Provate: vi accorgerete che la frutta candita artigianalmente ‘squaglia in bocca’ e conserva una fragranza inimitabile. Nulla a che vedere con i canditi industriali trattati, per altro, con i conservanti chimici E 220 ed E 229 e, soprattutto, anidride solforosa.

Per completare, c’è la copertura della Cassata che, a Palermo, prevede l’alternanza delle bande bianche e verdi. Le bande bianche sono fatte di Pan di Spagna glassato di zucchero; le bande verdi sono il frutto di pasta di mandorla mischiata con pasta di pistacchio di Bronte.

Perché di Bronte? Semplice: perché è l’unico pistacchio al mondo di colore verde. Unico. Inimitabile.

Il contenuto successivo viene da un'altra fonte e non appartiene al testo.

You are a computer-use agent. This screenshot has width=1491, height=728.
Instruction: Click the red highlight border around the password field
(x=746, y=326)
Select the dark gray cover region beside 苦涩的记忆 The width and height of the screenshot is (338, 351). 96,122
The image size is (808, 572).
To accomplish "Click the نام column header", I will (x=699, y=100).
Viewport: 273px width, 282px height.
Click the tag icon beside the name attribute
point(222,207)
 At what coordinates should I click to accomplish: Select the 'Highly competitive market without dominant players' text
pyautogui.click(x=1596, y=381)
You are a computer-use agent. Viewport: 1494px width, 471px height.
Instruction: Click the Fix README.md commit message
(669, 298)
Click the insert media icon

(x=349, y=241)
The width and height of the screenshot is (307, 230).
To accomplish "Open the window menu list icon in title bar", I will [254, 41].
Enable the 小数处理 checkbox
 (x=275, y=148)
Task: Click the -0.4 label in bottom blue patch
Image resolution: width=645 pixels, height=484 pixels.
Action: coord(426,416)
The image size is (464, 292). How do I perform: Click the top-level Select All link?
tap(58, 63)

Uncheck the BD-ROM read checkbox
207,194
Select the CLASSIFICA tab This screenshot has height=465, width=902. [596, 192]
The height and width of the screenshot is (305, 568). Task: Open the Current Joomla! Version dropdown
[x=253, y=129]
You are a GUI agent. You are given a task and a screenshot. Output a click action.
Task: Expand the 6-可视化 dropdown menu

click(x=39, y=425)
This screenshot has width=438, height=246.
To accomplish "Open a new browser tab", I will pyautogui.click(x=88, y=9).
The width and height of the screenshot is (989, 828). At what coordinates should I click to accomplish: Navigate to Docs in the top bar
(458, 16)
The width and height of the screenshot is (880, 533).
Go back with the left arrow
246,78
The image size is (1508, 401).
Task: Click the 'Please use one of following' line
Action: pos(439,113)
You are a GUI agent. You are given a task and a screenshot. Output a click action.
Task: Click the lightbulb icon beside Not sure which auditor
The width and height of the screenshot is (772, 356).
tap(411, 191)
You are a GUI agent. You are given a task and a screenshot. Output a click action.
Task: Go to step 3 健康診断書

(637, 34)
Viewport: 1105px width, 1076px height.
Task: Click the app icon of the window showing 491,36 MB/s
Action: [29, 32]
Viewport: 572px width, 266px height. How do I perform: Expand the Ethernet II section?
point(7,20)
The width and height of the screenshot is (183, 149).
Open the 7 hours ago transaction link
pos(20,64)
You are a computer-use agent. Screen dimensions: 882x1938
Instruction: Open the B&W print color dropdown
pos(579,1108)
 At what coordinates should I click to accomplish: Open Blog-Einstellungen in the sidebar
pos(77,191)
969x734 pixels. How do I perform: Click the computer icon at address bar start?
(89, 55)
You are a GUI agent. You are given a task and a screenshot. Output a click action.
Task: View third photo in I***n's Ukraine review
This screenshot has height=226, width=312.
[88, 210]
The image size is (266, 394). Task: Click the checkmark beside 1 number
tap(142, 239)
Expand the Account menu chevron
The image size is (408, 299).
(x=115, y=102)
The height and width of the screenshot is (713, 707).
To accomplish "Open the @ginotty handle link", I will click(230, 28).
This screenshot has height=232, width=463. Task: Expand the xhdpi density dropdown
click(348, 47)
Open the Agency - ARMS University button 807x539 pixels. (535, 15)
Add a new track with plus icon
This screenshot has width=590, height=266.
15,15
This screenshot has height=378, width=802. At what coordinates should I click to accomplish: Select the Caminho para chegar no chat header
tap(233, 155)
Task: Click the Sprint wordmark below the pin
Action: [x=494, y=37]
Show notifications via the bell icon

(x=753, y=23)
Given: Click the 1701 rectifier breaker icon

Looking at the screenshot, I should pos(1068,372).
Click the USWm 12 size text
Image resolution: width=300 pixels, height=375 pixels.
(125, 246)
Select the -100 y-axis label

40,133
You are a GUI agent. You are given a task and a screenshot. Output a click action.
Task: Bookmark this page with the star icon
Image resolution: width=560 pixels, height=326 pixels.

Un prodotto che tutti ci invidiano. Un gioiello dell’agricoltura siciliana che solo la politica delle nostre parti non è riuscita a valorizzare. Anzi, di farla precipitare in una pesante crisi. Incredibile.

Siamo sicuri che nelle Cassate che acquistiamo oggi il verde della pasta di mandorla sia dato dalla presenza di pistacchio di Bronte? O, forse, la pasta di mandorle diventa verde grazie ai coloranti?

Ancora: siamo sicuri che la pasta di mandorle è fatta con le mandorle siciliane? Sbagliamo, o anche la mandorlicoltura siciliana è in crisi? Si offende qualcuno se ipotizziamo che anche la pasta di mandorla viene prodotta con mandorle che arrivano da chissà dove?

Ancora: la pasta di mandorle è fatta come prescrive la ricetta, cioè impastando la farina di mandorle con acqua? O, anche in questo caso, la pasta di mandorle viene fatta sostituendo farina di mandorle con zucchero?

Ultima domanda: quanto dovrebbe costare una Cassata prodotta con ricotta di pecora senza zucchero in eccesso, senza crema di latte, con la frutta candita artigianalmente, con la pasta di mandorla mescolata con la pasta di pistacchio di Bronte? Forse un po’ di più di quanto costa oggi.

E allora? E allora buona notte, Cassata siciliana!